Тут доктор Циннер заметил мистера Оупи — тот сидел один в купе второго класса и писал что-то в записной книжке. Доктор следил за ним с какой-то ущемленной завистью, — он ведь был близок к тому, чтобы предаться вере, преодолением которой сам когда-то гордился. «Ну а если вера дарует мне покой?» — возразил себе он, и, пока еще в его сознании не померкло все то, что связано с этим словом, он потянул на себя дверь и вошел в купе. Длинное бледное лицо и выцветшие глаза, отпечаток врожденной культуры смутили доктора; предложи ему это священник, он охотно признал бы превосходство его над собой; на минуту он снова стал мальчиком с немытыми руками, в темноте исповедальни красневшим за свои немудреные грехи.

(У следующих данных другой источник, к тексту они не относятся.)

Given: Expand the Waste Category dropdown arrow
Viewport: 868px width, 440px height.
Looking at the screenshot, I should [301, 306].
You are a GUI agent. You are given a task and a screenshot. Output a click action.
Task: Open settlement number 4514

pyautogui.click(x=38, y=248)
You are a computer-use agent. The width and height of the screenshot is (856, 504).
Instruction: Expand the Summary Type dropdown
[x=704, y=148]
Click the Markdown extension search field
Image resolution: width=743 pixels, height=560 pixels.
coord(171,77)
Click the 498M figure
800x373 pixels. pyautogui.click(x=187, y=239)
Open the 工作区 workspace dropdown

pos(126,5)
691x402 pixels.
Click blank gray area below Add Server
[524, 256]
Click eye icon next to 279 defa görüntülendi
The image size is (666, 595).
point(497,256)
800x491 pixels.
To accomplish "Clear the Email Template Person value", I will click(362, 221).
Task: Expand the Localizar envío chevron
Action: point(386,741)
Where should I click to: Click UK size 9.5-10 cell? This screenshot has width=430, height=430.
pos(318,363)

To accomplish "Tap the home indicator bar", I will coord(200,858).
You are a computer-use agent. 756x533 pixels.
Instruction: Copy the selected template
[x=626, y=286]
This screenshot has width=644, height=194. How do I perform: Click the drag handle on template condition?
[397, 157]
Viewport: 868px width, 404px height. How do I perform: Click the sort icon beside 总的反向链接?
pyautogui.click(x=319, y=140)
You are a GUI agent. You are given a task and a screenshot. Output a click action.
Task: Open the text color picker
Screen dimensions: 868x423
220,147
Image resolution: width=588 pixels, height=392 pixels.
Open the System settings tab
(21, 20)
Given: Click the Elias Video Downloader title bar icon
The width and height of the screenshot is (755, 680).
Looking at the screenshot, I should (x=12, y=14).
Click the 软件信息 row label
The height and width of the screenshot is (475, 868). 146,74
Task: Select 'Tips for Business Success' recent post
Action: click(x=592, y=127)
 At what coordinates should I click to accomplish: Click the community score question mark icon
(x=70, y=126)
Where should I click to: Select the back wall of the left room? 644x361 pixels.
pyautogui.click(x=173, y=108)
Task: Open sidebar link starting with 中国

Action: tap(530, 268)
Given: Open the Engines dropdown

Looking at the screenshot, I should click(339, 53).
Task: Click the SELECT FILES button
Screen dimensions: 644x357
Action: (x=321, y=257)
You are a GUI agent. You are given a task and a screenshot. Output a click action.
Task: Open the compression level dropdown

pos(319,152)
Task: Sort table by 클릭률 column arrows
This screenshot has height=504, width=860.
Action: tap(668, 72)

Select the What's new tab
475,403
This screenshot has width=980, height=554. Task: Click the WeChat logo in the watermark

— Прошу прощения. Я вас не побеспокою? Вы хотите спать? — сказал он на своем жестком, предательском английском языке.
— Совсем не хочу. Полагаю, что не буду спать, пока благополучно не доберусь до дома, — со смехом запротестовал священник.
— Моя фамилия — Циннер.
Мистеру Оупи эта фамилия ни о чем не говорила; должно быть, ее запомнили только журналисты.
— А моя — Оупи.
Доктор Циннер закрыл дверь и сел на сиденье напротив.
— Вы священник?
Он хотел добавить «отец мой», но на этом слове запнулся: оно означало слишком многое — оно означало бледное осунувшееся лицо, любовь, которая, ожесточившись, исчезла, оставив лишь уважение, затем и оно было принесено в жертву, когда возникло подозрение, что возмужавший сын стал отступником.
— Но не римско-католического вероисповедания.
Доктор Циннер несколько минут молчал, не зная, как выразить в словах свою просьбу. Его губы буквально пересохли от жажды справедливости; она была словно стакан воды на столе в комнате другого человека. Мистер Оупи, казалось, заметил его смущение и добродушно сообщил:
— А я составляю маленькую антологию.
— Антологию? — машинально повторил доктор Циннер.
— Да, духовную антологию для мирян, нечто такое, что в англиканской церкви займет место римско-католической Книги Размышлений. — Его тонкая белая рука поглаживала черную замшевую обложку записной книжки. — Но я намерен копнуть поглубже. Римско-католические книги — как бы сказать? — касаются лишь религии. Я хочу, чтобы в моей были затронуты все стороны повседневной жизни. Вы играете в крикет?